/TENxBUSData

BUS format of a number of 10x datasets

Primary LanguageRBSD 2-Clause "Simplified" LicenseBSD-2-Clause

TENxBUSData

This package is a thin wrapper to download 5 differrent 10x datasets in the BUS format, from within R. For each dataset, the following files will be downloaded:

  1. output.sorted.txt: information of transcripts compatible with each UMI for each cell barcode in text format
  2. output.sorted: binary format of output.sortedd.txt
  3. matrix.ec: transcript equivalence classes in this dataset
  4. transcripts.txt: transcripts in the transcriptome index, used in kallisto when generating the bus format

These files should be sufficient to generate a sparse matrix with the package BUSpaRse. See these notebooks for how these files were generated using kallisto and bustools and how we can generate a sparse matrix from these files.
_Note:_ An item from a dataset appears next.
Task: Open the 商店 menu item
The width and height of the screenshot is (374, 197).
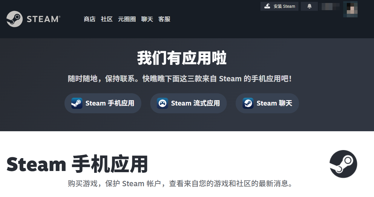Action: click(90, 19)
The main purpose of this package, and the package BUSpaRse, is for advanced users to experiment with different ways to collapse UMIs mapped to multiple genes, to error correct barcode, or to adapt the BUS format for other purposes. The most recent version of kallisto and bustools should suffice to generate the gene count matrix from FASTQ files. You may also do so with BUSpaRse, but it's less efficient than using bustools. However, it's easier to tweak code from BUSpaRse than that from bustools for experimentation because R and Rcpp are easier to work with than pure C++.